Killer Whale Bowl

A seal oil bowl carved to represent killer whales by Hoonah artist Lincoln Wallace in 1964. Lincoln belonged to the T’akdeintaan clan, and his Tlingit name was Keel ti eesh.

This is a bowl carved by Hoonah artist Lincoln Wallace, depicting  killer whales.

Seal oil was normally served with meals so specially carved bowls were made to serve the oil in. Lincoln’s outstanding design gives this bowl his distinctive style. He carved the bowl from alder wood, used abalone inlays, and painted the bowl black. Normally a bowl naturally takes on a black patina over many years of use from the oil soaking into the wood.

Cultural Narrative: 

Tlingit people spent a large part of their life on the ocean and killer whale encounters were very common, this gave them a chance to observe and interact with these alpha predators. Over time several Tlingit clans took the killer whale as their crest.

Traditional Knowledge: 

Honor and reverence were bestowed by Tlingit people to killer whales because they were recognized as having the ability and intelligence to prey on humans if they chose to. Tlingits believed that if they respected killer whales, they could live in harmony with them and over time this shows to be true, as there are no stories of killer whale ever harming humans.

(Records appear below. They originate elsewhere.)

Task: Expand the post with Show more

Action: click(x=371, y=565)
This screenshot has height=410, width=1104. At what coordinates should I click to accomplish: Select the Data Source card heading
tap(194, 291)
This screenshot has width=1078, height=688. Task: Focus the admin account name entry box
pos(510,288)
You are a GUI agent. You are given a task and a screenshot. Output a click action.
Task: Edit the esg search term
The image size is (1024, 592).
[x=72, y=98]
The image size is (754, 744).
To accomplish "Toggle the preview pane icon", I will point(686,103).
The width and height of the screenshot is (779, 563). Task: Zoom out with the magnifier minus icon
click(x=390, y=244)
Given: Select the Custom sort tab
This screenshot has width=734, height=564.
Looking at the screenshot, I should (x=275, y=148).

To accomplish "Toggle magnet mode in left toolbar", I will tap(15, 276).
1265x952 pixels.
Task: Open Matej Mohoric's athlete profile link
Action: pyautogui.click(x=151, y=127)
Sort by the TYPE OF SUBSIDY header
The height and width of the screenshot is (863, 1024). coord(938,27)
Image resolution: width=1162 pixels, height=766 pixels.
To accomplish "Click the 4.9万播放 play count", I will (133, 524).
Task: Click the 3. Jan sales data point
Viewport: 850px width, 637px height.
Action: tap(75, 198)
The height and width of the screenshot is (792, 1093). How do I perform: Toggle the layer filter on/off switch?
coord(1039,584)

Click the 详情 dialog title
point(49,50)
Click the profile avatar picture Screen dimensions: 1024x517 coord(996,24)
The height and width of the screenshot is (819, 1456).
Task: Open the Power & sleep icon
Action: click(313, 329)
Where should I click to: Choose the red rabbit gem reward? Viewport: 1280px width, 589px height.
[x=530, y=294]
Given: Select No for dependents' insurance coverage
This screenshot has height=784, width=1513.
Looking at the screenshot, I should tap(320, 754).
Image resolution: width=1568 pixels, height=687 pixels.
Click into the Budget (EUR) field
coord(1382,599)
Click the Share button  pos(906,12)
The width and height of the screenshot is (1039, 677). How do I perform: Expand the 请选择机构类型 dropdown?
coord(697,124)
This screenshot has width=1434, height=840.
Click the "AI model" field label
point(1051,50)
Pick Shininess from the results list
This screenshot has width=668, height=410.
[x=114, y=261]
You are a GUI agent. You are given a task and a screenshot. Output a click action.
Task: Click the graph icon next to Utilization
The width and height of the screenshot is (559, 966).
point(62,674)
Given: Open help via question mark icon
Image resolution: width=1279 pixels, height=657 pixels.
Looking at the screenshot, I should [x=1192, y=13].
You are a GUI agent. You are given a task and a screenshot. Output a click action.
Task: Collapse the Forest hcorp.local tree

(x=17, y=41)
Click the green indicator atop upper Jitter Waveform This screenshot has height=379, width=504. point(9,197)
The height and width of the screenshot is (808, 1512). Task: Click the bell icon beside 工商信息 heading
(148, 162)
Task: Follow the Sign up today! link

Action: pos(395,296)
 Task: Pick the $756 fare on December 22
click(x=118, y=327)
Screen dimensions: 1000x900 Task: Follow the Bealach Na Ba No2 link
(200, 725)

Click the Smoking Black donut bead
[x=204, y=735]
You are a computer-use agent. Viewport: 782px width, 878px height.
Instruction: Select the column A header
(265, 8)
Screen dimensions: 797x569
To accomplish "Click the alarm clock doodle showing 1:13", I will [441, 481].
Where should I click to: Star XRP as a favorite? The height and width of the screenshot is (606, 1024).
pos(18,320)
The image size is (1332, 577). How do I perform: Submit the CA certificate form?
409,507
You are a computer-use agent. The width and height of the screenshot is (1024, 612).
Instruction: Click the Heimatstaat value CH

Potlatch effigy bowl representing a killer whale w/ two heads, carved of alderwood, stained w/ black shoe polish, and inlaid w/ abalone.

Dimensions: 35 cm x 18.5 cm x 13.5 cm


Acquired by Indian Arts and Crafts Board representatives in 1964 when the artist was employed as an IACB arts and crafts assistant at Sitka, Alaska; part of the IACB Headquarters collection (Department of the Interior, Washington, DC) until 2000 when it was transferred to NMAI.